In 1631, 28 colonists sailed to North America under the leadership of de Vries and established the colony with five more from New Amsterdam. Shortly thereafter, de Vries left the men returned to Holland. Upon his return visit in 1632, de Vries found the settlers massacred and their fort burned to the ground. He recorded the details of the account told to him by Nanticoke Indians:
"He then showed us the place where our people had set up a column to which was fastened a piece of tin, whereon the arms of Holland were painted. One of their chiefs took this off, for the purpose of making tobacco-pipes, not knowing that he was doing amiss. Those in command at the house made such an ado about it that the Indians, not knowing how it was, went away and slew the chief who had done it, and brought a token of the dead to the house to those in command, who told them that they wished that they had not done it; that they should have brought him to them, as they wished to have forbidden him not to do the like again. They went away, and the friends of the murdered chief incited their friends, as they are a people like the Indians, who are very revengeful, to set about the work of vengeance. Observing our people out of the house, each one at his work, that there was not more than one inside, who was lying sick, and a large mastiff, who was chained, - had he been loose they would not have dared to approach the house, - and the man who had command standing near the house, three of the stoutest Indians, who were to do the deed, bringing a lot of bear-skins with them to exchange, sought to enter the house. The man in charge went in with them to make the barter, which being done, he went to the loft where the stores lay, and in descending the stairs one of the Indians seized an axe and cleft his head so that he fell down dead. They also relieved the sick man of life, and shot into the dog, who was chained fast, and whom they most feared, twenty-five arrows before they could dispatch him. They then proceeded towards the rest of the men, who were at work, and, going amongst them with pretensions of friendship, struck them down. Thus was our young colony destroyed, causing us serious loss."[2]

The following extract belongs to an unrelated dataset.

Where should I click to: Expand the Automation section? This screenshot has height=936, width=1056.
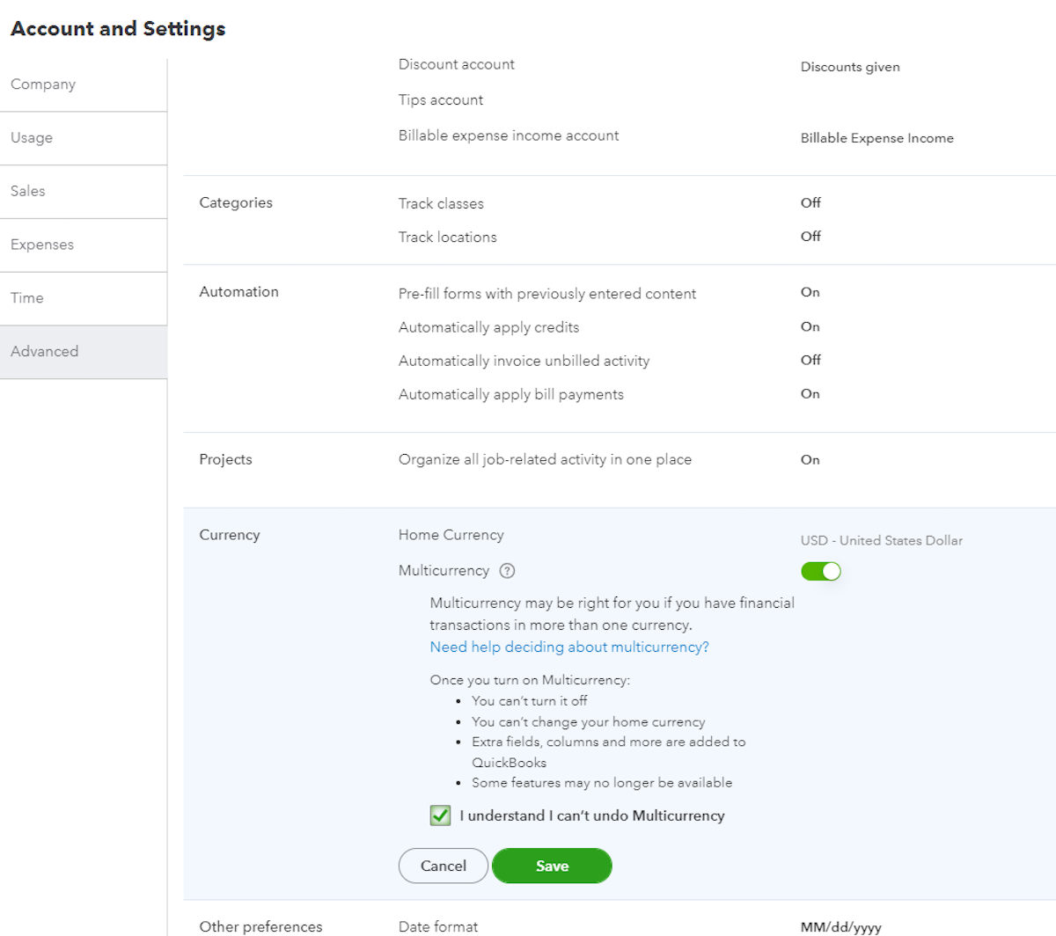point(238,292)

In 1633, de Vries negotiated a treaty with the Indians and sailed up the Delaware River, attempting to trade for beans and corn. Failing his objective there, de Vries sailed to Virginia, where was successful in obtaining provisions for the colonists in Zwaanendael, to which he returned.[3] He subsequently took the colonists to New York and then back to Europe. He returned on trading trips to North America several times, eventually establishing patroonships on Staten Island (1639) and at Tappan (1640)[4], before finally returning to Holland and publishing "Korte Historiael Ende Journaels Aenteyckeninge" (Short Historical Notes and Journal Notes of Various Voyages), in 1655.
[edit] References
- ^ Joris van der Meer Koopman in de West; De indianen en de Nieuw Nederlanders in het journaal van David Pietersz. De Vries, 2001 (Dutch)
- ^ "Voyages of De Vries." New York Historical Society Collection (new series), vol. iii. page 23.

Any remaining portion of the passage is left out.